» **Exercise inputs**:
- - - - -
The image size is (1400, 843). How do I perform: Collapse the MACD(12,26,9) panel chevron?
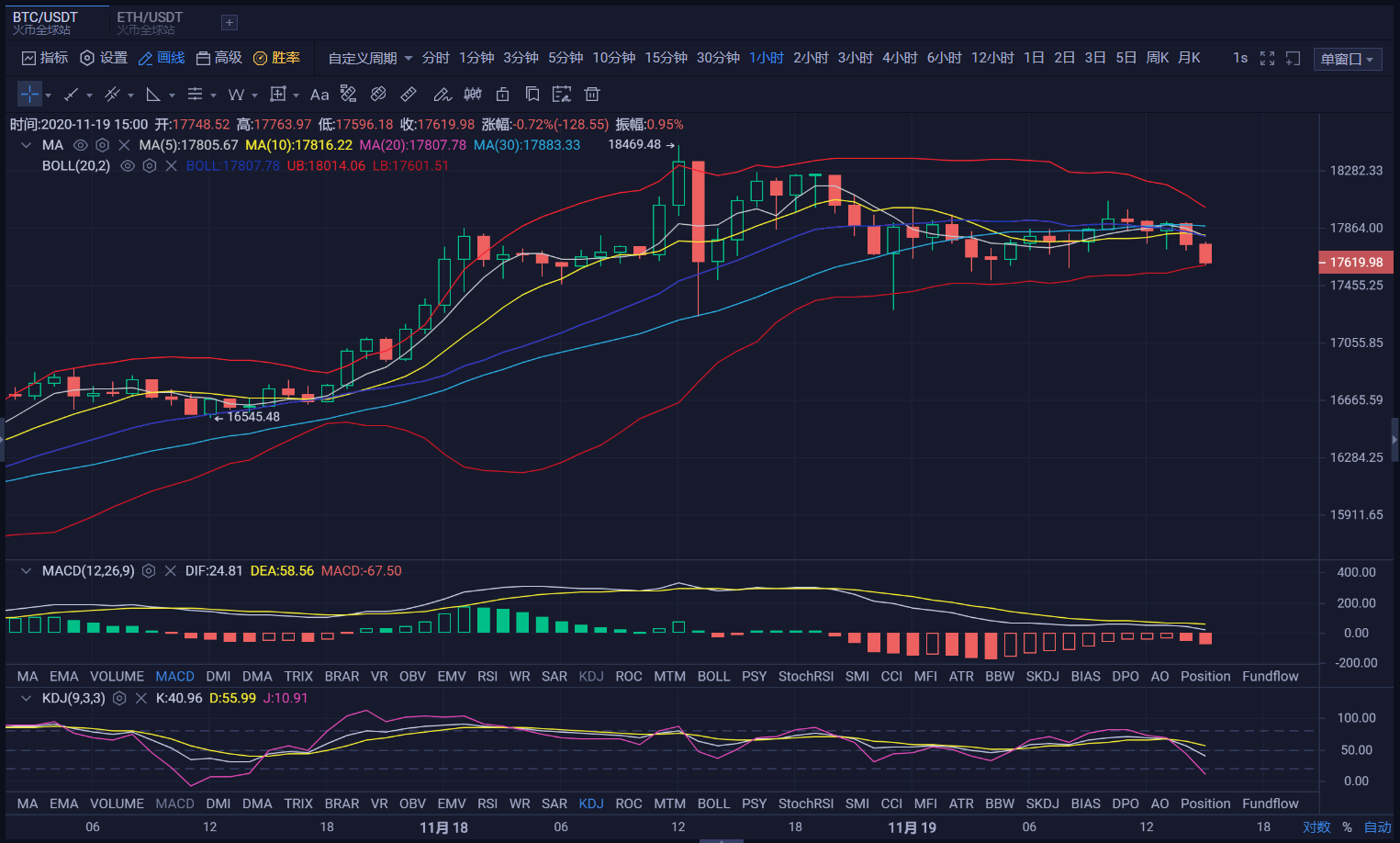click(26, 571)
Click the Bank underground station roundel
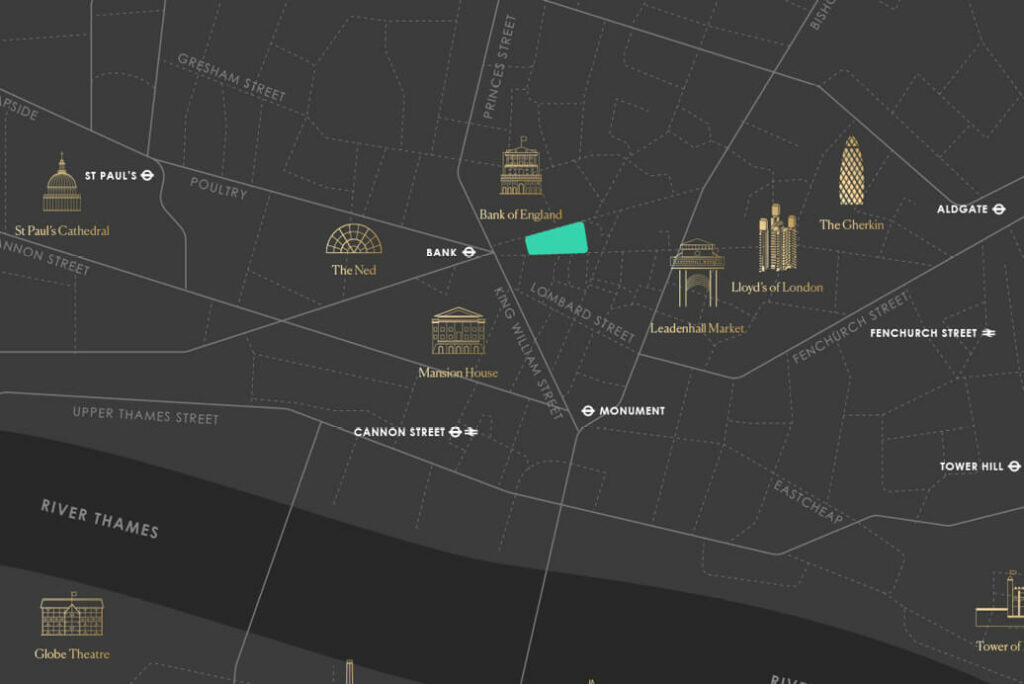The height and width of the screenshot is (684, 1024). [x=468, y=253]
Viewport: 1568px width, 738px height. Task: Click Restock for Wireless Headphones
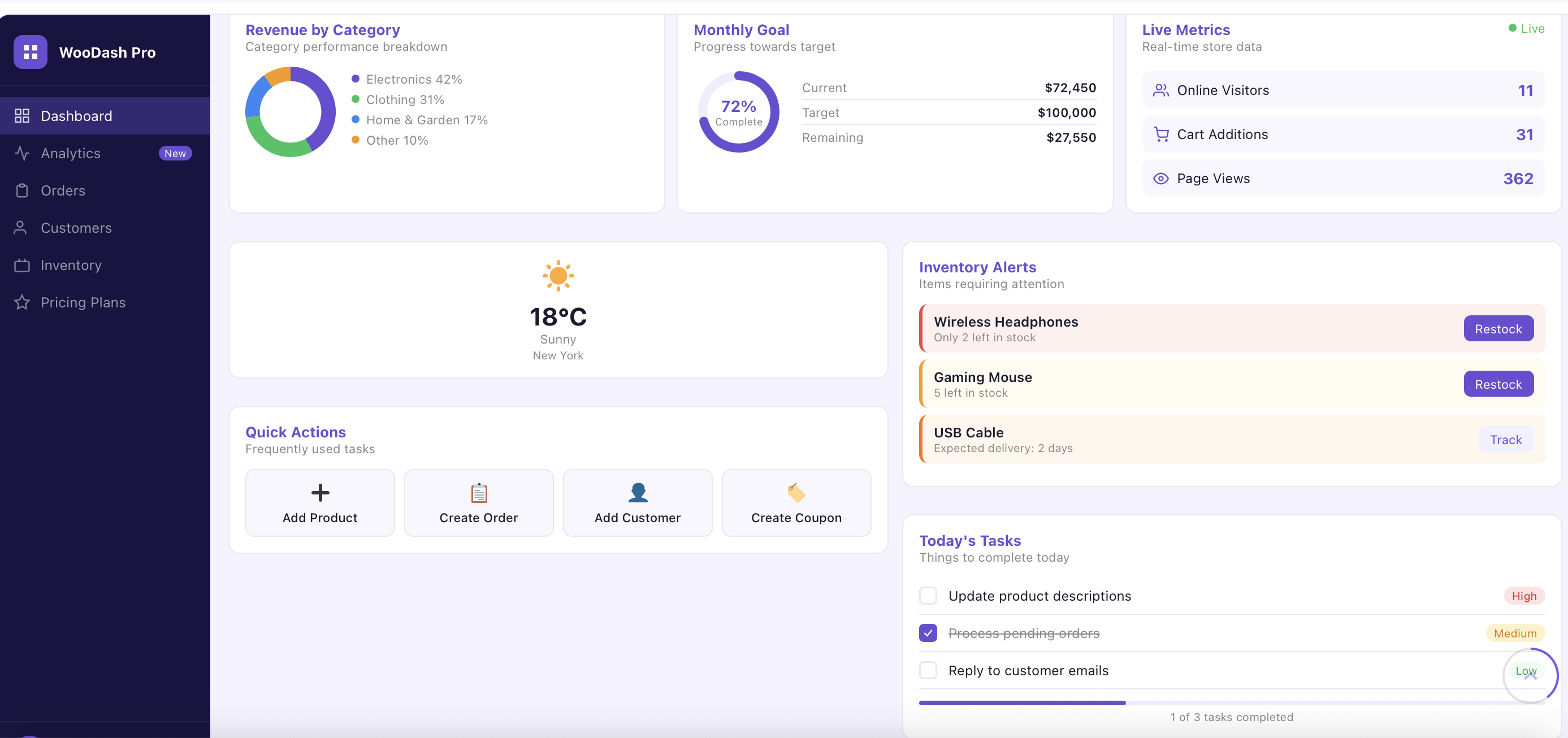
- - - - -
» **Stated exercise**:
Reproduce all of the rows above, replacing "Wireless Headphones" with "Bluetooth Speakers" and leaving everything else unchanged. Omit the pictures from your answer.

» **Worked answer**:
The image size is (1400, 843). How do I perform: Collapse the MACD(12,26,9) panel chevron?
click(26, 571)
Click the Bank underground station roundel
The height and width of the screenshot is (684, 1024). [x=468, y=253]
Viewport: 1568px width, 738px height. Task: Click Restock for Bluetooth Speakers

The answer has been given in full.